Parapoynx euryscia

Scientific classification
- Kingdom: Animalia
- Phylum: Arthropoda
- Clade: Pancrustacea
- Class: Insecta
- Order: Lepidoptera
- Family: Crambidae
- Genus: Parapoynx
- Species: P. euryscia
- Binomial name: Parapoynx euryscia (Meyrick, 1885)
- Synonyms: Hydreuretis euryscia Meyrick, 1885; Cosmophylla oxygramma Turner, 1908;

= Parapoynx euryscia =

- Authority: (Meyrick, 1885)
- Synonyms: Hydreuretis euryscia Meyrick, 1885, Cosmophylla oxygramma Turner, 1908

Species of moth

Parapoynx euryscia is a moth in the family Crambidae. It was described by Edward Meyrick in 1885. It is found in Australia, where it has been recorded from Tasmania and Victoria.

The wingspan is about 23 mm.
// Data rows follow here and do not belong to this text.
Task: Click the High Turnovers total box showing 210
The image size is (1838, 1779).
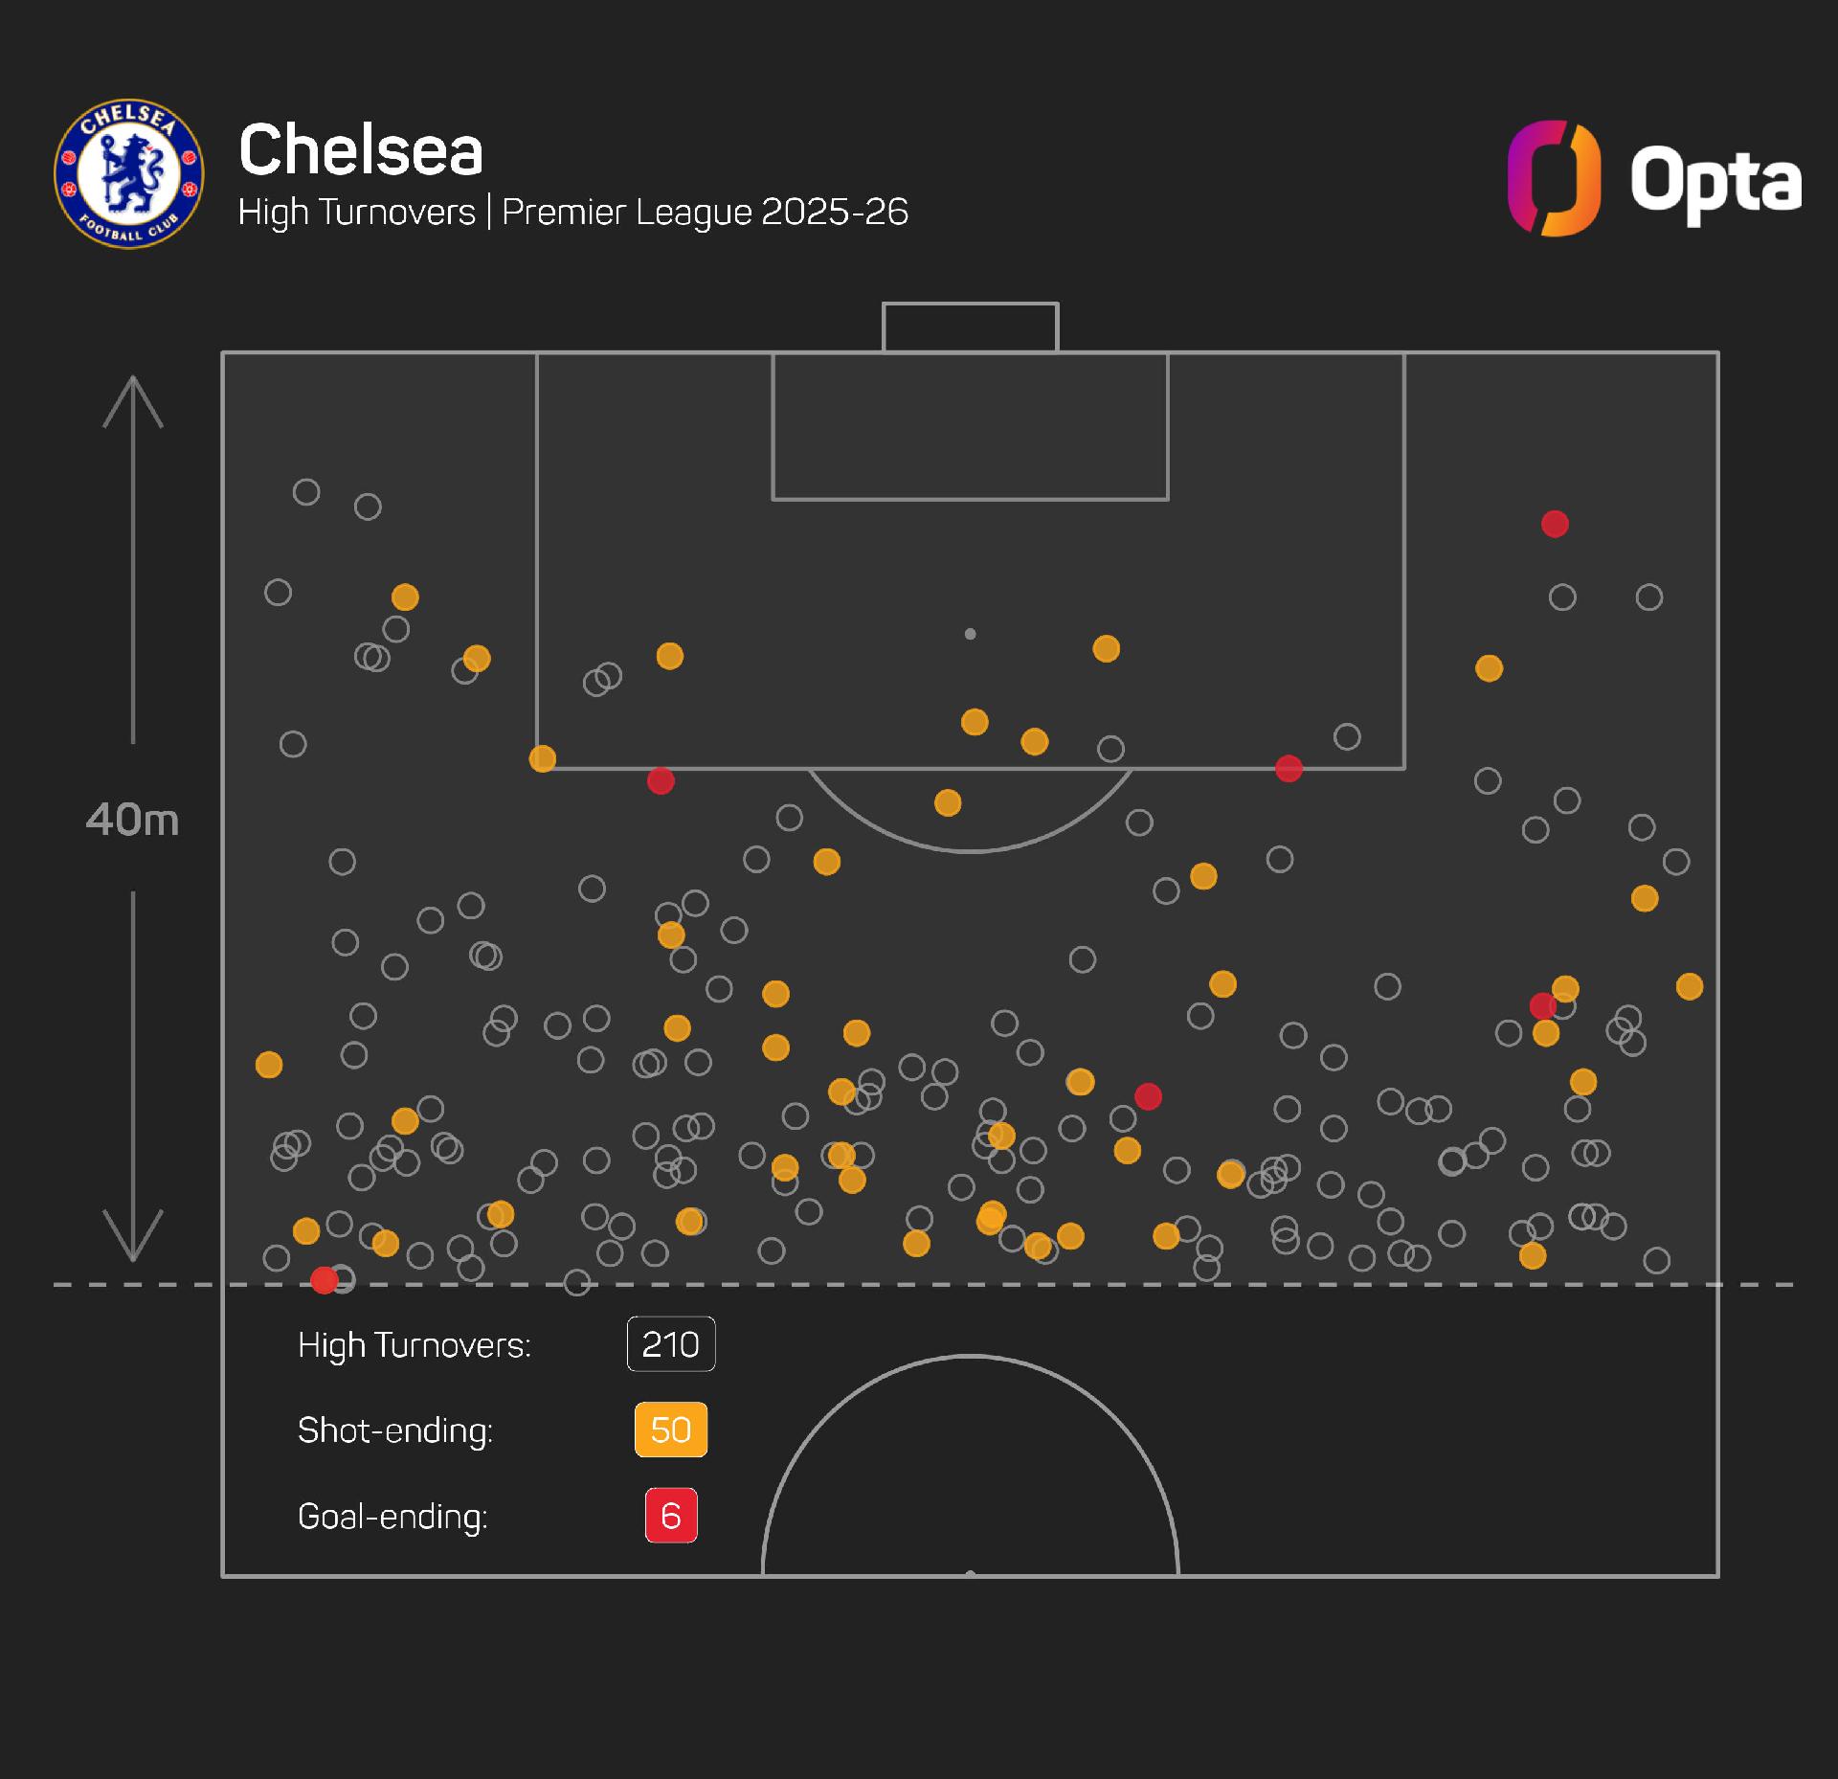Action: point(670,1344)
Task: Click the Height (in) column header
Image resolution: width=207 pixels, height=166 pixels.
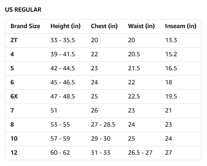Action: click(x=66, y=26)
The forewings are white with the veins indistinctly indicated with pale fuscous. The costal edge is fuscous and the upper and lower medians and submedian fold are marked by strong cloudy dark fuscous streaks from the base to the middle of the disc. The hindwings are white with a cloudy fuscous spot towards the middle of the disc and an indistinct fuscous streak.